> What you have to do
With any pictures left out, restate word for word the lines in the listing below from the one holding "Task: Click the 17 Jan 2014 date label" through the last.

> Given records
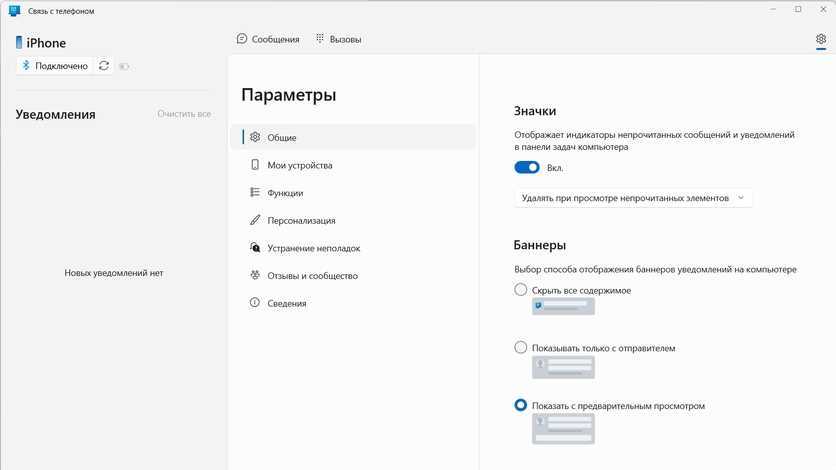Click the battery indicator icon under iPhone
Screen dimensions: 836x470
tap(125, 66)
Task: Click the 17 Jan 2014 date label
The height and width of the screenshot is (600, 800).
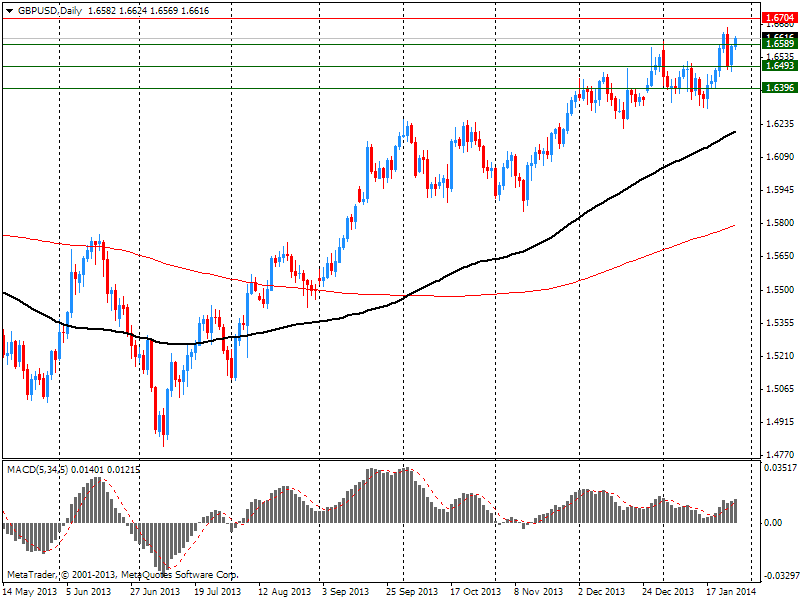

> Answer area
Task: Click the 17 Jan 2014 date label
The height and width of the screenshot is (600, 800).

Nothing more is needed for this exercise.